▸ Selection
○ ○ ○

Taja Begum spends most of her time at the window of her small mud house where she lives alone. Her younger sons went missing on the eve of Eid, the holiest Muslim festival, fifteen years before. She told the photographer that they were taken a few months after Indian forces killed her oldest son and that her husband later died of a brain hemorrhage. Locals had offered to help her build a new house, but she refuses in case her sons return so they can know where to find her.
There is even a name for the women who are still waiting to find out what happened to their husbands, not knowing whether they are alive or dead: “half-widows.”
Some of the haunting images in “The Endless Wait” are of women Mr. Nanda knows, longtime friends and neighbors. Some he met and came to know through repeated visits (often while carrying only a Fujifilm X100T, with its fixed 23mm lens, trying to remain as unobtru- sive as possible).
Most, if not all, the people he documents have spent countless hours and all their possessions, reduced to abject poverty, searching for their loved ones in jails, police stations, army camps and torture centers. None that he knows of have been reunited with their loved ones or received their remains.

○ ○ ○

▸ Data lines

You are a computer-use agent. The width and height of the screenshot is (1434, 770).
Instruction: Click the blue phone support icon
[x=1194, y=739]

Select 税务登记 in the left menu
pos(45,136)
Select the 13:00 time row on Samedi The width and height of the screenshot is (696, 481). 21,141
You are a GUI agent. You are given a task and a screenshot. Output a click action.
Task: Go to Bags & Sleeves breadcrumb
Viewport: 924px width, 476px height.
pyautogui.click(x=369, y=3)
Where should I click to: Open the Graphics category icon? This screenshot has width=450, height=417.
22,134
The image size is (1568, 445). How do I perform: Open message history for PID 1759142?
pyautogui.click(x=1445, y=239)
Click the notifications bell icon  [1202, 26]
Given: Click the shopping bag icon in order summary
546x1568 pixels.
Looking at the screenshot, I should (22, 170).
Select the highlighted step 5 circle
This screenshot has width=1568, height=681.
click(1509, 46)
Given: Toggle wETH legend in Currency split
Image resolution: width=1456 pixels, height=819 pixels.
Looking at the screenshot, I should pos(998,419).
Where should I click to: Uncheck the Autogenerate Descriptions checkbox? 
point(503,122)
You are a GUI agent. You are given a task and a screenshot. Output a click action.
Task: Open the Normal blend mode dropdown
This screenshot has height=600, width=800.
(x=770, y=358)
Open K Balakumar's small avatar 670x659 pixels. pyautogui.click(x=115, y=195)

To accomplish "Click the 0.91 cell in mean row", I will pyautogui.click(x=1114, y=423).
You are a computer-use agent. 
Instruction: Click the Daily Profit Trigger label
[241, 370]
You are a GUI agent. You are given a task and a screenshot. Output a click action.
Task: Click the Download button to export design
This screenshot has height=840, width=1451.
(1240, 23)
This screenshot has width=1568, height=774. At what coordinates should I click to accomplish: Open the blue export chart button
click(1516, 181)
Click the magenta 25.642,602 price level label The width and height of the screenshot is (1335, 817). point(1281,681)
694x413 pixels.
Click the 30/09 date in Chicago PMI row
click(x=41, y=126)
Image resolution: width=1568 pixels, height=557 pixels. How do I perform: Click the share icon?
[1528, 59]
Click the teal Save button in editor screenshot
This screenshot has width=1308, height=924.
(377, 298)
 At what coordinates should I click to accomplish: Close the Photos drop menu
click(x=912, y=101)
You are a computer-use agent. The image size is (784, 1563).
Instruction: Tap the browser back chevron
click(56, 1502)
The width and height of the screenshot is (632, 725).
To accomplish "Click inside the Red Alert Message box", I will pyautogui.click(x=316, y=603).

○ ○ ○

▸ Task to complete
Please transcribe the excerpt about the waiting families from "Some of the" up to and including "received their remains.". The listing isn't needed here.

▸ Answer to the task
Some of the haunting images in “The Endless Wait” are of women Mr. Nanda knows, longtime friends and neighbors. Some he met and came to know through repeated visits (often while carrying only a Fujifilm X100T, with its fixed 23mm lens, trying to remain as unobtru- sive as possible).
Most, if not all, the people he documents have spent countless hours and all their possessions, reduced to abject poverty, searching for their loved ones in jails, police stations, army camps and torture centers. None that he knows of have been reunited with their loved ones or received their remains.